Two bits to this answer;
Firstly, the class of languages recognised by Turing Machines is not context sensitive, it's recursively enumerable (context sensitive is the class of languages you get from linear bound automata).
The second part, assuming we adjust the question, is that yes, a two-stack PDA is as powerful as a TM. It's mildly simpler to assume that we're using the model of TMs that has a tape that's infinite in one direction only (though both directions is not much harder, and equivalent).
To see the equivalence, just think of the first stack as the contents of the tape to the left of the current position, and the second as the contents to the right. You start off like so:
- Push the normal "bottom of stack" markers on both stacks.
- Push the input to the left stack (use non-determinism to "guess" the end of the input).
- Move everything to the right stack (to keep things in the proper order).

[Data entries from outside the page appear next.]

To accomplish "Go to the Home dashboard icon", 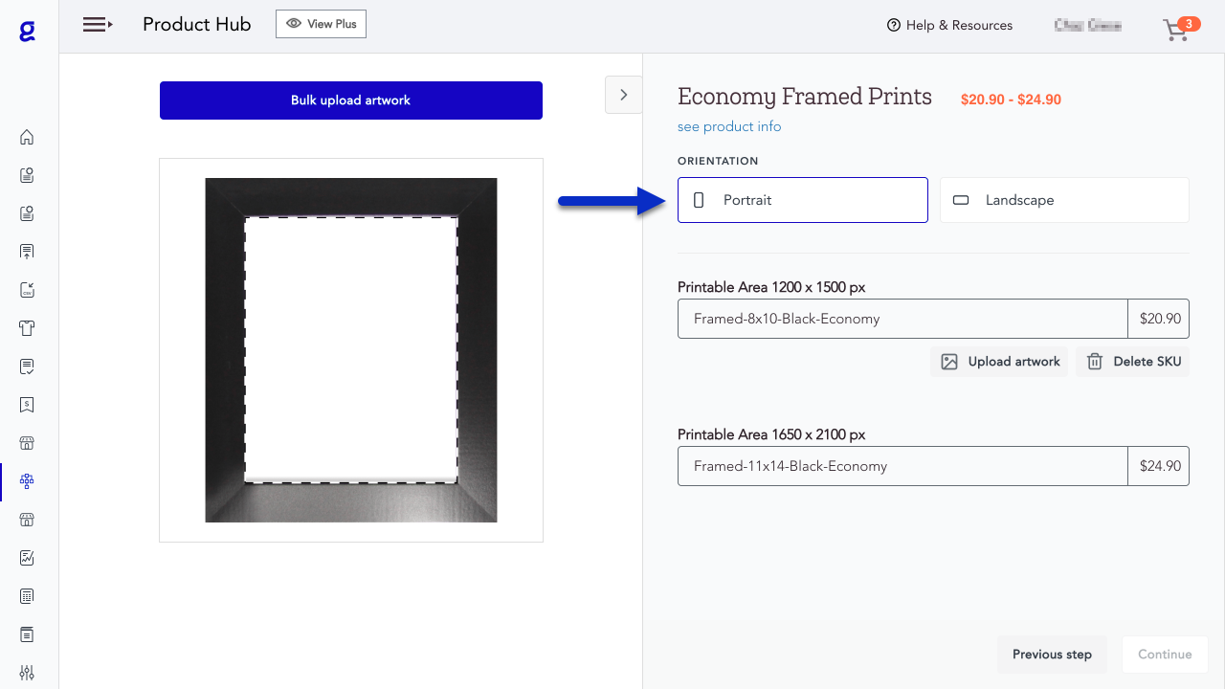I will point(26,137).
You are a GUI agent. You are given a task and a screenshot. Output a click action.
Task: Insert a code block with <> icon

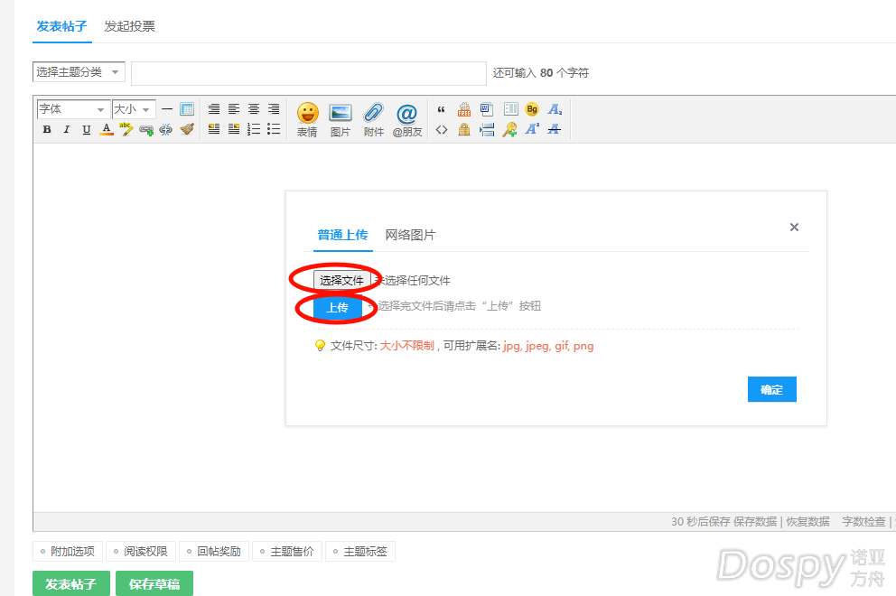[x=442, y=130]
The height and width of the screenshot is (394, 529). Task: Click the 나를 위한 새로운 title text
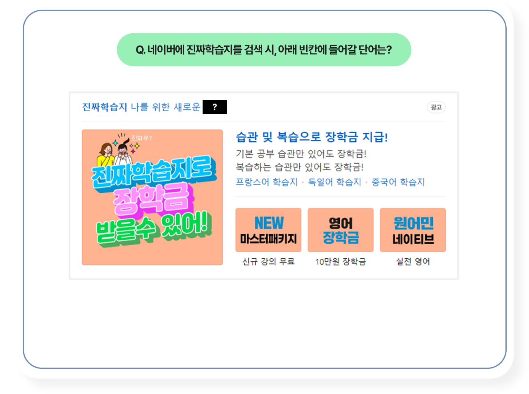tap(166, 107)
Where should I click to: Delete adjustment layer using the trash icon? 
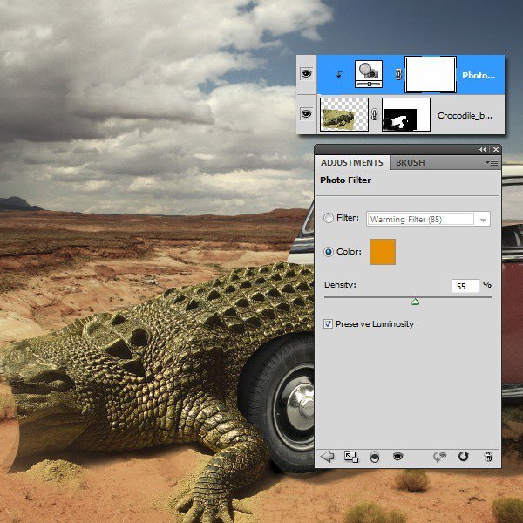[x=488, y=456]
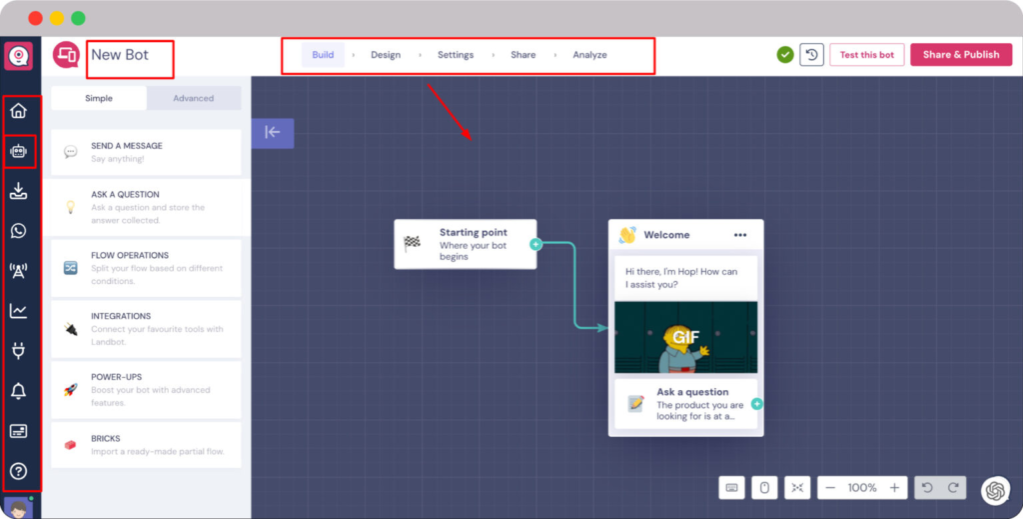Open the Home icon in sidebar
This screenshot has width=1023, height=519.
(x=18, y=111)
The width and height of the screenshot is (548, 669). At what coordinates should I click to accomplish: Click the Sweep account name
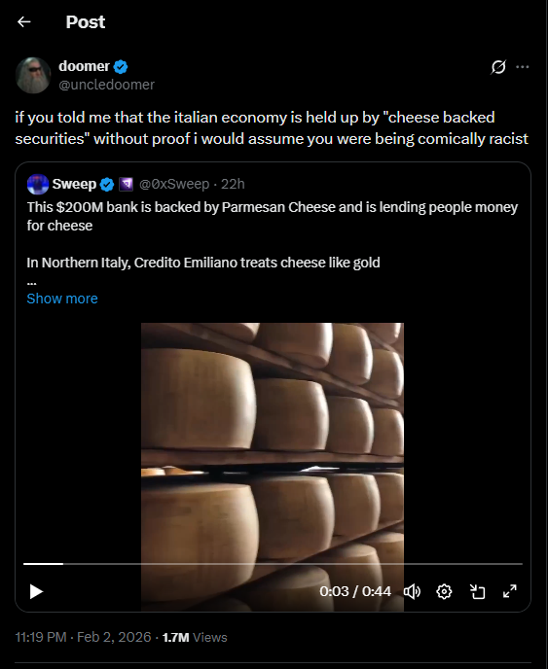74,184
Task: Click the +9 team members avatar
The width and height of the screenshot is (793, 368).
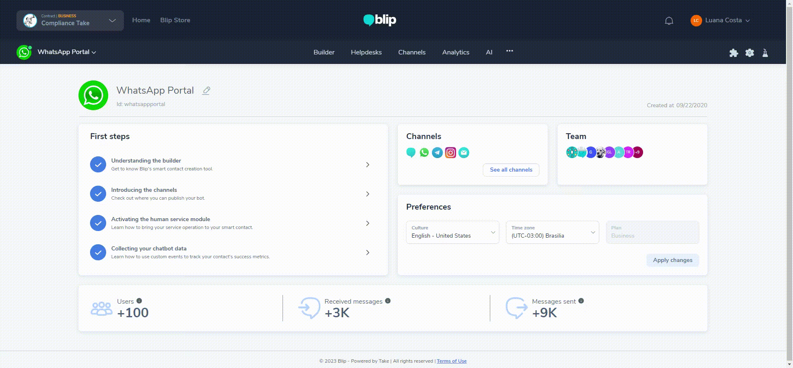Action: [638, 152]
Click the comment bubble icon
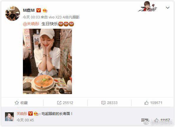The height and width of the screenshot is (127, 175). (x=103, y=103)
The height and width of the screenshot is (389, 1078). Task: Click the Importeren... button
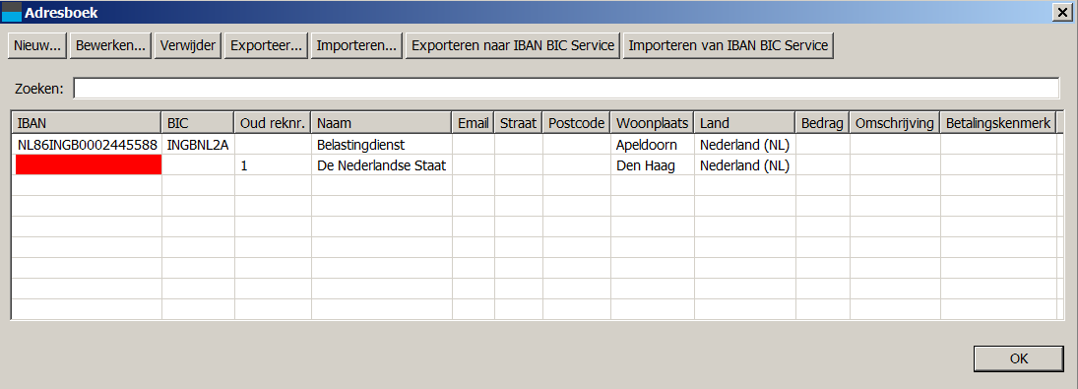click(x=356, y=46)
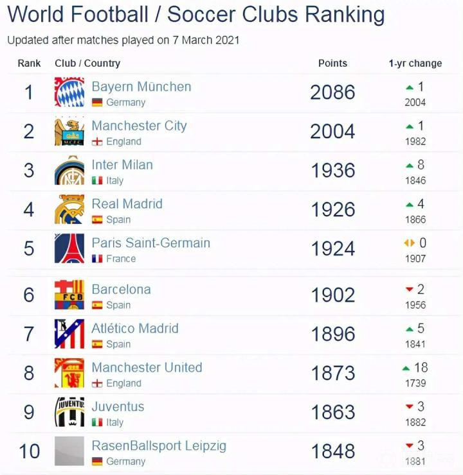Click the Juventus club crest
463x475 pixels.
(x=69, y=413)
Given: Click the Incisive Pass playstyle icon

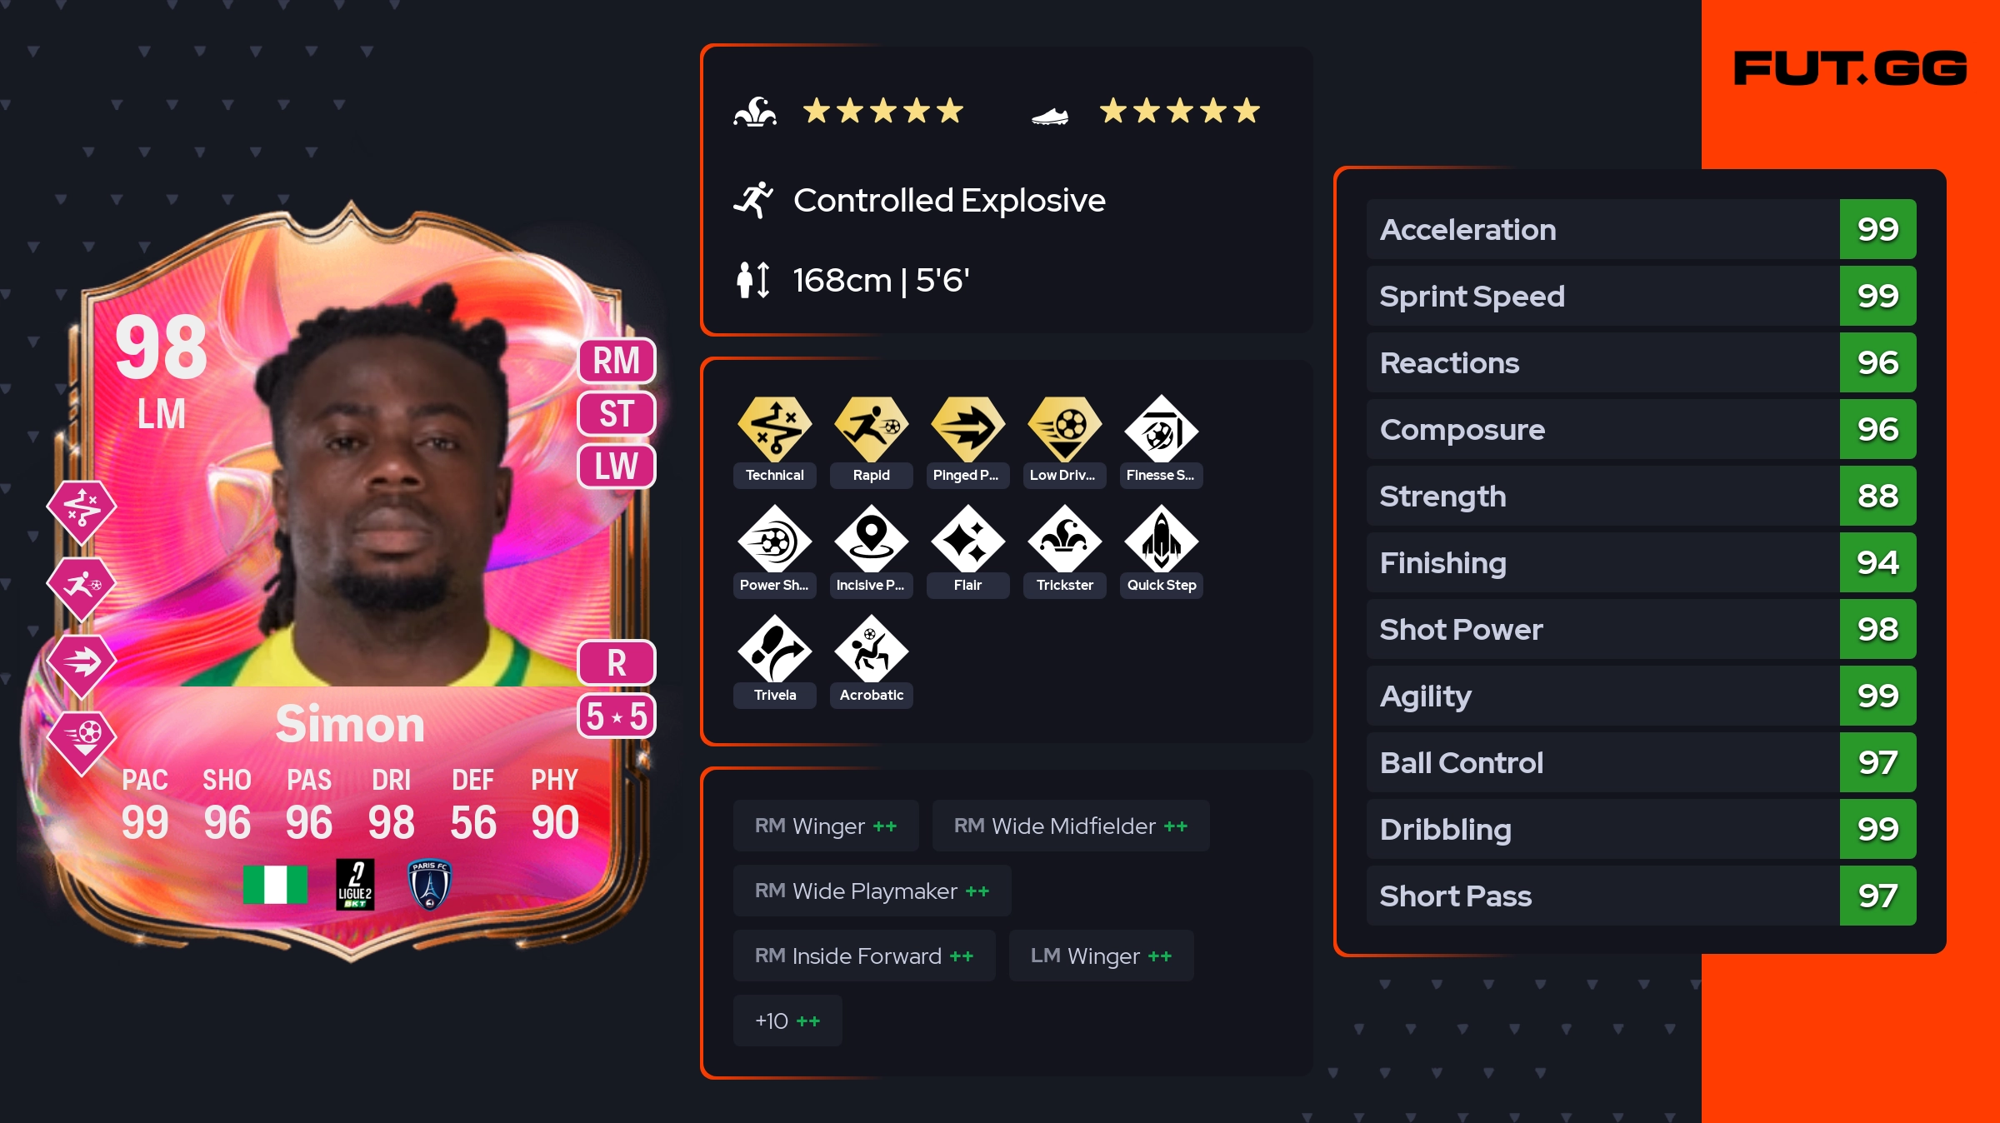Looking at the screenshot, I should (871, 539).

Now you can ignore the input and do everything on the contents of the stacks (which is simulating the tape). You pop to read and push to write (so you can change the "tape" by pushing something different to what you read). Then we can simulate the TM by popping from the right stack and pushing to the left to move right, and vice versa to move left. If we hit the bottom of the left stack we behave accordingly (halt and reject, or stay where you, depending on the model), if we hit the bottom of the right stack, we just push a blank symbol onto the left.
For a full formal proof, see an answer to another question.
The relationship the other way should be even more obvious, i.e. that we can simulate a two-stack PDA with a TM.